Question

if p and q are the midpoints of the sides ca and cb respectively of a triangle abc in which c is a right angle then 4(aq²+bp²)0=

Answer 1

In ΔACQ
AQ² = AC² + QC²
AQ² = AC² + (BC/2)²
AQ² = AC² + BC²/4    .............(1)

In ΔBPC
BP² = BC² + PC²
BP² = BC² + (AC/2)²
BP² = BC² + AC²/4        ...........(2)

Adding (1) and (2)
AQ² + BP² = AC² + BC² + AC²/4 + BC²/4 

4(AQ² + BP²) = 5AC² + 5BC²  
4(AQ² + BP²) = 5(AC² + BC²)
4(AQ² + BP²) = 5(AB²)
  

Answer 2

Answer:

If p and q are the midpoints of the sides $CA$ and CB respectively of a triangle ABC in which c is a right angle then $4(AQ^2+BP^2)=5AB^2$

Step-by-step explanation:

Given that p and q are the midpoints of the sides $CA$ and CB respectively of a triangle ABC in which c is a right angle.

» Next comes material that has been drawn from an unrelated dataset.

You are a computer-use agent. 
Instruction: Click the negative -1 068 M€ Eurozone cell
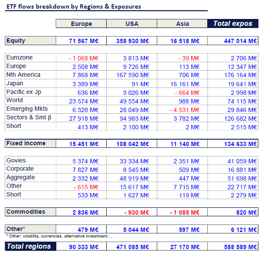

Since △AQC is a right-angled triangle at C.

By Pythagoras theorem

 $AQ^2=AC^2+QC^2$

Multiplying both sides by $4$

$4AQ^2=4AC^2+4QC^2\\4AQ^2=4AC^2+(2QC)^2\\4AQ^2=4AC^2+BC^2...(1)$

Now since $\Delta BPC$ is a right-angled triangle at $C$.

By Pythagoras theorem

$BP^2=BC^2+CP^2$

Multiplying both sides by $4$

$4 BP^2=4 BC^2+4 CP^2\\4BP^2=4BC^2+(2CP)^2\\4BP^2=4BC^2+AC^2...(2)$

Now from equations (1) and (2) we have

$4AQ^2+4BP^2=(4AC^2+BC^2)+(4BC^2+AC^2)\\4(AQ^2+BP^2)=5(AC^2+BC^2)\\4(AQ^2+BP^2)=5AB^2( \because AB^2=AC^2+BC^2)$